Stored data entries
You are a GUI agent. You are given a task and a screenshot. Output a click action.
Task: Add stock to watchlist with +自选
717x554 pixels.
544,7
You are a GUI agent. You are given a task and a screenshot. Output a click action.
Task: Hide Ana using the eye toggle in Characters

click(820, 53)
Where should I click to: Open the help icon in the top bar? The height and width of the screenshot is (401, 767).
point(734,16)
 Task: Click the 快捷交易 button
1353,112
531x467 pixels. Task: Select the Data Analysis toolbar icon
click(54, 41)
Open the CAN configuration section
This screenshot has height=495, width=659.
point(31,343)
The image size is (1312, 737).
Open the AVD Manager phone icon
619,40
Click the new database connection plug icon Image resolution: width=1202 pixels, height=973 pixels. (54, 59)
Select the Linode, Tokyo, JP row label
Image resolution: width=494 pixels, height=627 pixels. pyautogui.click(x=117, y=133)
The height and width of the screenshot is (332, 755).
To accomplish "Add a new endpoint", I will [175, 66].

EXERCISE DIRECTIONS
Write out only those lines of the entries that lie between the line containing "Open the AVD Manager phone icon" and the last line, inclusive, reproducing them exactly.

THE ANSWER
Open the AVD Manager phone icon
619,40
Click the new database connection plug icon Image resolution: width=1202 pixels, height=973 pixels. (54, 59)
Select the Linode, Tokyo, JP row label
Image resolution: width=494 pixels, height=627 pixels. pyautogui.click(x=117, y=133)
The height and width of the screenshot is (332, 755).
To accomplish "Add a new endpoint", I will [175, 66].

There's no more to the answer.